|3am: This is not a game...this is war|
TomChick - News - 09/16/04 - Link
Last week I went to a quiet candlelight vigil for the soldiers killed in Iraq. There were about a hundred of us at a busy intersection. I held a red candle that kept dripping on my tennis shoes. I stood behind a short Hispanic girl who had that way of looking both 14 and 24. She was using a ballpoint pen to write a little sign that read 'I lost my fiancÚ'. She had his Marine graduation photo, or whatever it's called when they wear their dress uniforms and scowl at the camera, printed on her T-shirt.
I didn't want to ask any morbid questions, but I wanted to know about him. She said his name was Fernando, he'd died on August 15th, they were high school sweethearts, and she had talked to him two days before he died. They had a conversation using a webcam connection from his base to a computer at her college. He said it was really hot and would they send some Kool Aid? She was close with his family, and she was at their house the day three Marines pulled into the driveway and walked up to the front door.

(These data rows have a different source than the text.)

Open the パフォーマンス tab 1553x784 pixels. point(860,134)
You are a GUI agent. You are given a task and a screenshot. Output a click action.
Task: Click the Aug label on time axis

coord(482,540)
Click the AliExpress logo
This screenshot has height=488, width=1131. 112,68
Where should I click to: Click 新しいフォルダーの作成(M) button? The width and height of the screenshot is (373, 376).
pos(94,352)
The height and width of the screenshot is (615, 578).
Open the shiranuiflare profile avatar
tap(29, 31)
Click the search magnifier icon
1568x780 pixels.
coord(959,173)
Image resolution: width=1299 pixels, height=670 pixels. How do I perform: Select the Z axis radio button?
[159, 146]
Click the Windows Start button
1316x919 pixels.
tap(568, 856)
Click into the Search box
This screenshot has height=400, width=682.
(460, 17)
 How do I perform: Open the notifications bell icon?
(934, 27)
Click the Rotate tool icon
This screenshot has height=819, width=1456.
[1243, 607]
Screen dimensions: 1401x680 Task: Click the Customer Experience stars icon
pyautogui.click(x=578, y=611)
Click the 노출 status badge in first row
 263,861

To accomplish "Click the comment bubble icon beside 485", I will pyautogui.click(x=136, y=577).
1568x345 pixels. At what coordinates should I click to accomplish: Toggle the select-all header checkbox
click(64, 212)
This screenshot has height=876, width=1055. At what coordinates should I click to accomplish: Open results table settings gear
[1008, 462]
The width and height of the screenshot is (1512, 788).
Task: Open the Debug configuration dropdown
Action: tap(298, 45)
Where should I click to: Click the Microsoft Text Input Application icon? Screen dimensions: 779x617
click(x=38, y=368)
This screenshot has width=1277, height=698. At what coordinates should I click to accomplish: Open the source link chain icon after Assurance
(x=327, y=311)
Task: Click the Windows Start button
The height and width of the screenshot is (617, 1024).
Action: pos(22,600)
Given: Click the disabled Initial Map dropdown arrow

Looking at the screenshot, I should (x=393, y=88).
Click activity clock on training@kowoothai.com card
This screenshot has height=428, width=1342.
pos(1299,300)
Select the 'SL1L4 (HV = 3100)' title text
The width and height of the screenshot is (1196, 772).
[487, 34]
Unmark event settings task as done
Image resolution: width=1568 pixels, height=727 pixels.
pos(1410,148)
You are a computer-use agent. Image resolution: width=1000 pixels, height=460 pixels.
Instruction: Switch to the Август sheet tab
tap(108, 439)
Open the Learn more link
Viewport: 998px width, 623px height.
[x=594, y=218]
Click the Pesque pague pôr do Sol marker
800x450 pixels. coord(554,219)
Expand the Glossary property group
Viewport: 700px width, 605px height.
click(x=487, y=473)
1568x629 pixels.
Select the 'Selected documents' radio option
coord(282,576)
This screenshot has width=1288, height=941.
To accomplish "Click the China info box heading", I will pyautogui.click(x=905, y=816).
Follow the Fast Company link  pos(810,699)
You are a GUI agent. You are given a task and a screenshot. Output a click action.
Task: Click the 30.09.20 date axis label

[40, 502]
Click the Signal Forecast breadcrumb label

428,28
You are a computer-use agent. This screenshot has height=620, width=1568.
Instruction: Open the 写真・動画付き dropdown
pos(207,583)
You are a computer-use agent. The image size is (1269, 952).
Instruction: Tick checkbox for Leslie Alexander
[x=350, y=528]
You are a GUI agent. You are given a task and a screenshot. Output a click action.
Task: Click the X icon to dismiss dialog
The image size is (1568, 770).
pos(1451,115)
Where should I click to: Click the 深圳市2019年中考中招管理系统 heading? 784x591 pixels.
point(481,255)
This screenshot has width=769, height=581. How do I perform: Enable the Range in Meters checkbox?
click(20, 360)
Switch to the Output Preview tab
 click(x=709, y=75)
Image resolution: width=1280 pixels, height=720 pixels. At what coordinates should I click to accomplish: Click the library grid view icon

When I got home that night, I saw that the New York Times had printed photos of all the servicemen and women killed. So I scanned the names, looking for a Fernando. There he was, scowling, that same picture from her T-shirt. Fernando Hannon, 19, a private first class. He would have turned 20 on September 28th. He was with the 3rd Battalion, First Marines who have been patrolling the outskirts of Fallujah, which we've ceded to Iraqi insurgents. Hannon had been killed by "injuries received from enemy action".
When I installed the Medal of Honor: Pacific Assault demo a few weeks, one of the splash screens read "This is not a game...This is war". I thought it was pretty stupid. But right now, with those bits of red wax still on my shoes, I find it pretty fucking offensive.